→ Your assignment: In the border report, rewrite the passage from "The boy, who" up to and including "he died Tuesday.", swapping "hospital" for "clinic".

Border authorities have identified more than 1,000 “fake families” over the past seven months featuring adults trying to use children who aren’t their own to sneak into the U.S.
Homeland Security officials revealed the number Wednesday as they announced a pilot program to begin using DNA testing to match children and the adults trying to sneak across the U.S.-Mexico boundary with them.
“It’s definitely an escalating trend that we’re seeing,” one department official said of the fraudulent families.
As the border spirals further out of control, President Trump sent Congress a request Wednesday for an emergency $4.5 billion infusion this year, warning that without the money the federal Health and Human Services Department will run out of cash to care for unaccompanied migrant children.
HHS officials also acknowledged that a 16-year-old unaccompanied boy died in the custody of one of its contract shelters.
The boy, who wasn’t identified beyond being Guatemalan, was arrested last month and sent to HHS on April 20 with no health complaints. The next morning, he became ill and had stints in and out of the hospital before being admitted finally on April 22. He remained in intensive care until he died Tuesday.
Immigrant rights groups called the unidentified boy a martyr to President Trump’s immigration policy.

→ Input data:
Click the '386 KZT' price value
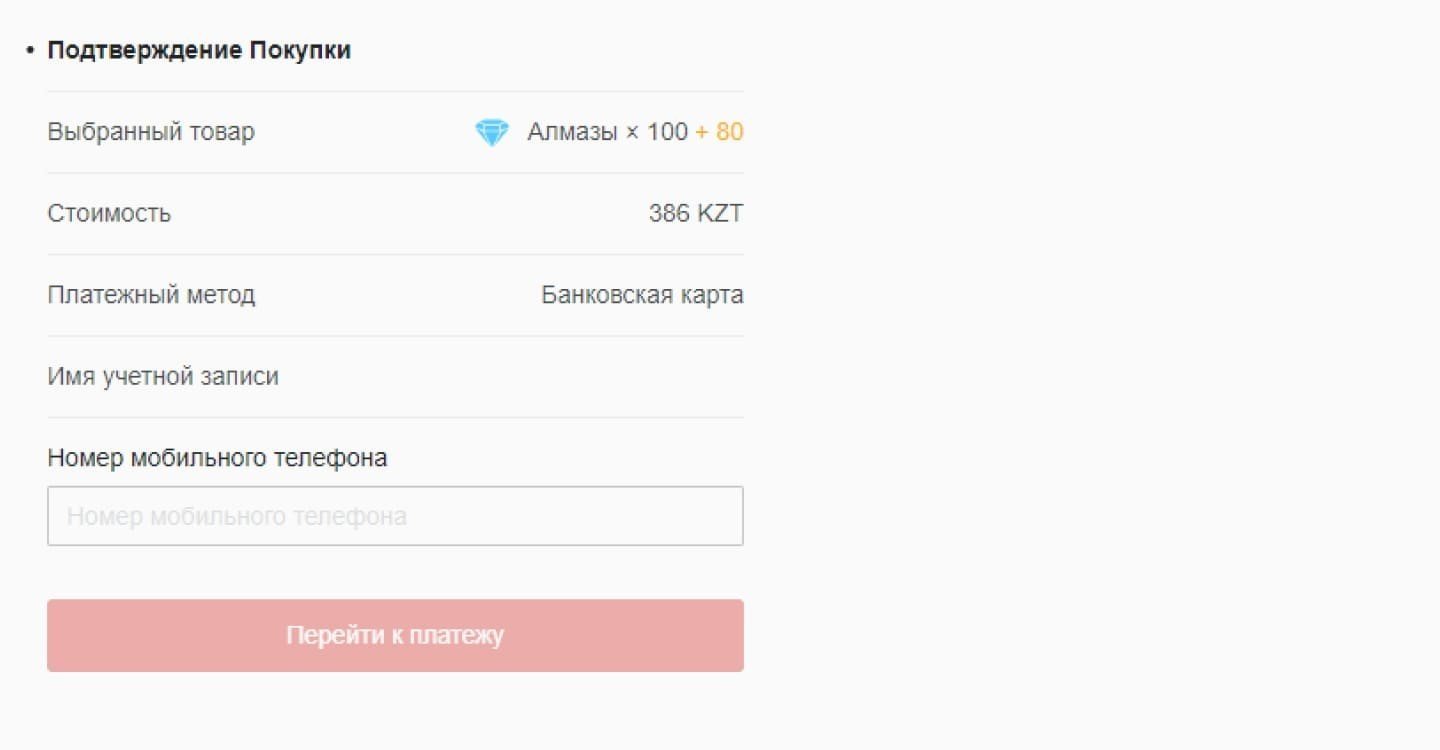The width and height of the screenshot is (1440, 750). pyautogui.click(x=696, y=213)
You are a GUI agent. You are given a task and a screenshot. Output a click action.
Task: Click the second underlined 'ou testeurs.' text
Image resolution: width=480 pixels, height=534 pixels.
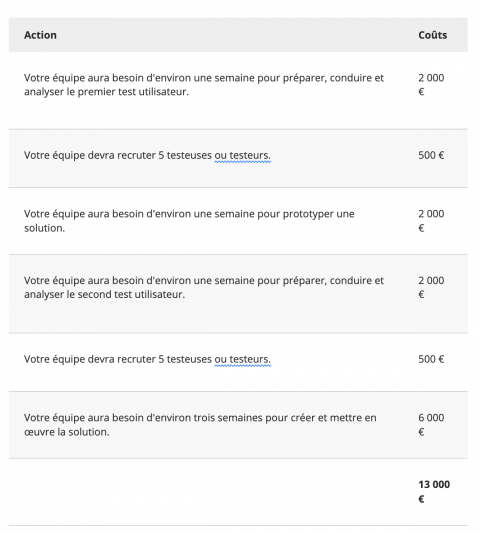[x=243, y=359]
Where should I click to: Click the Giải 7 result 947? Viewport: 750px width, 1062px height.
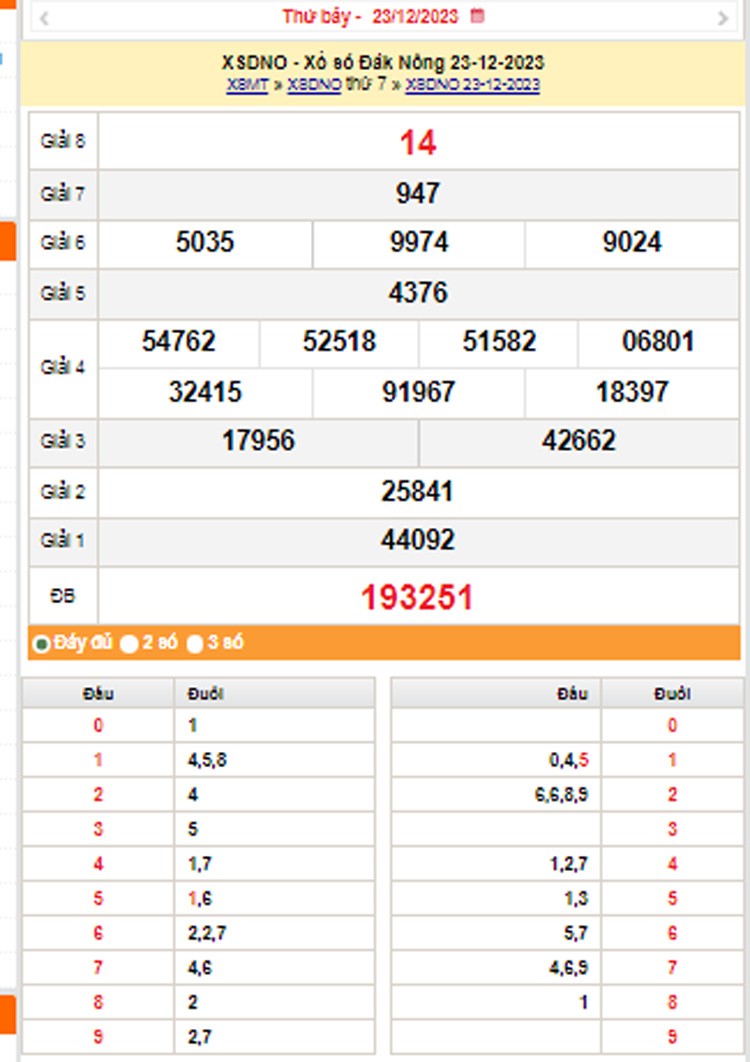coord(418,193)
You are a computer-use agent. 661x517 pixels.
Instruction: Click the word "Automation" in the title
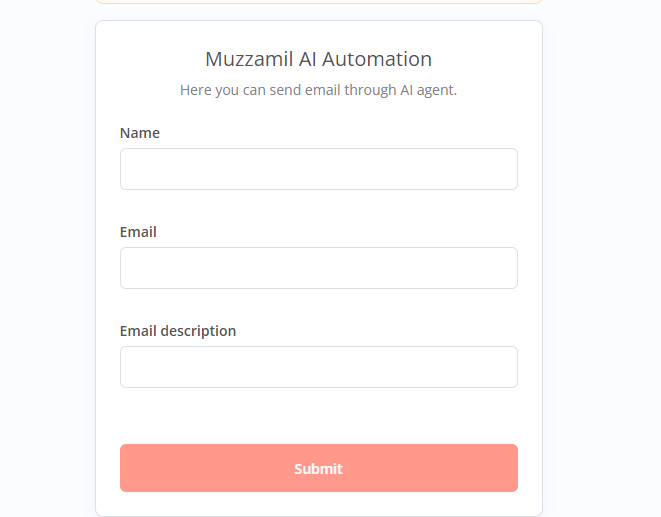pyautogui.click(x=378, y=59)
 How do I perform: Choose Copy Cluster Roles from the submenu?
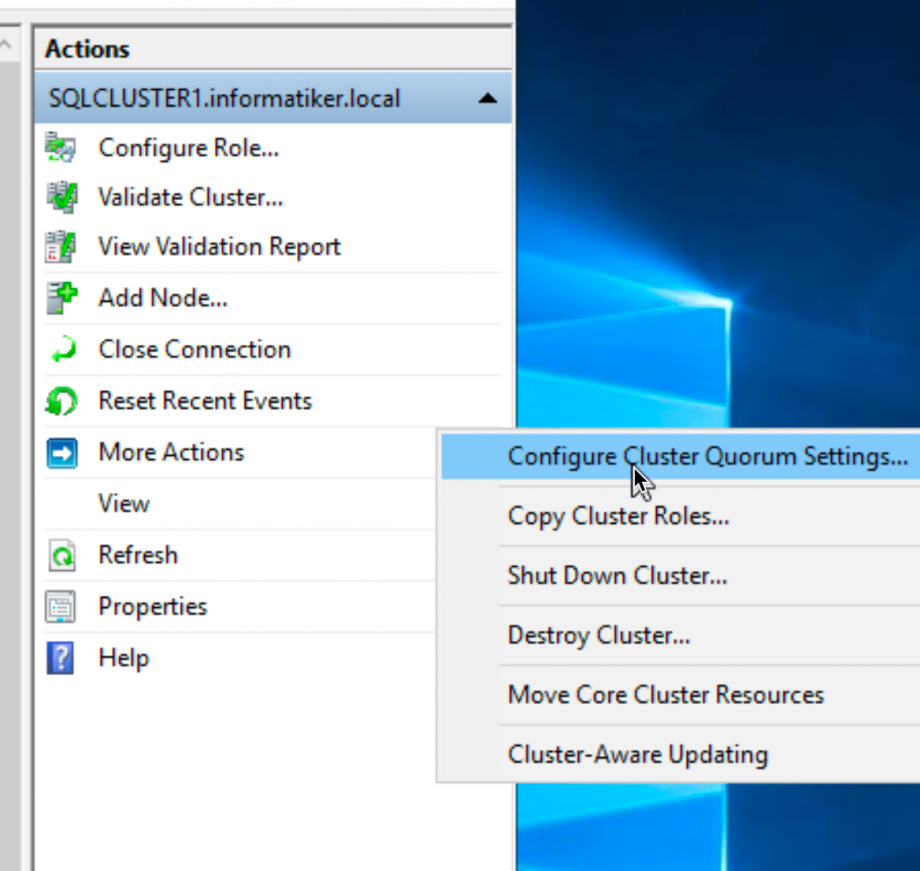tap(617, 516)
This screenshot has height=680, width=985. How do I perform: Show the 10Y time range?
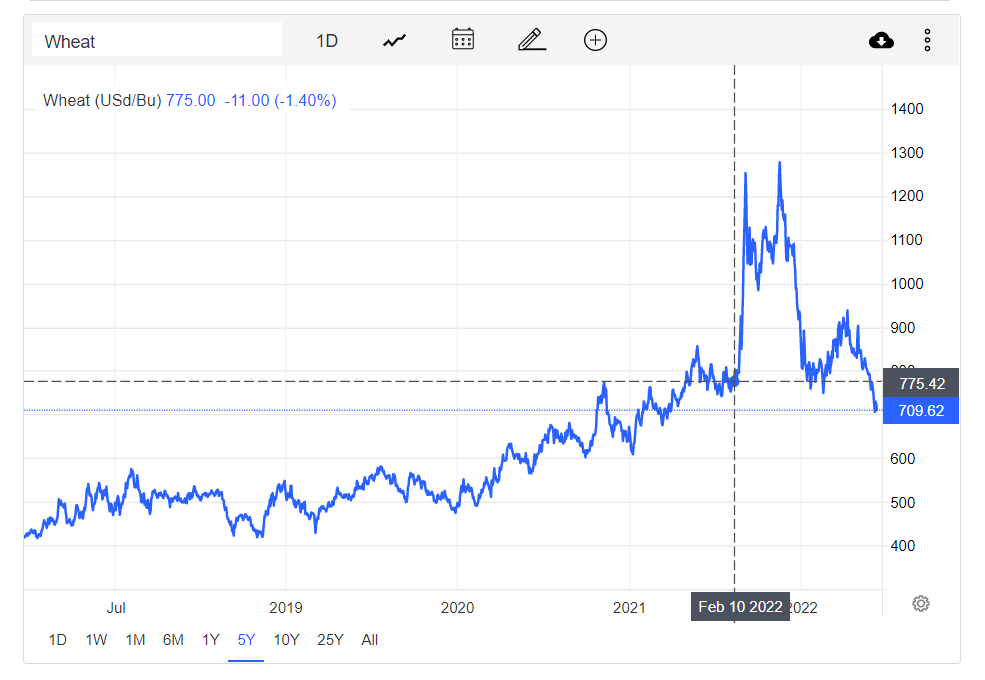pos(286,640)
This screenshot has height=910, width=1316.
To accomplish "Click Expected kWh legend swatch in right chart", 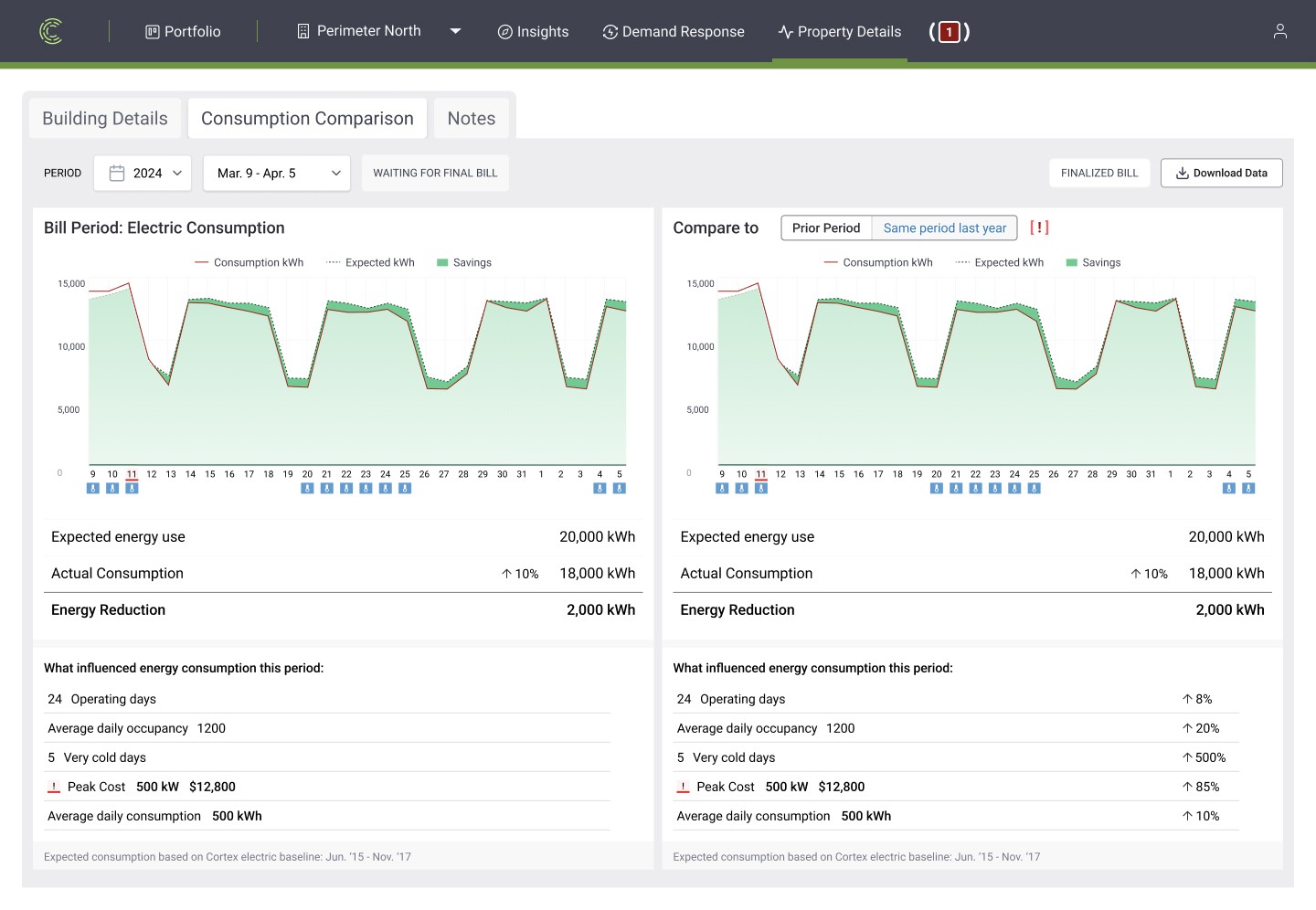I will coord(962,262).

→ Solution:
The boy, who wasn’t identified beyond being Guatemalan, was arrested last month and sent to HHS on April 20 with no health complaints. The next morning, he became ill and had stints in and out of the clinic before being admitted finally on April 22. He remained in intensive care until he died Tuesday.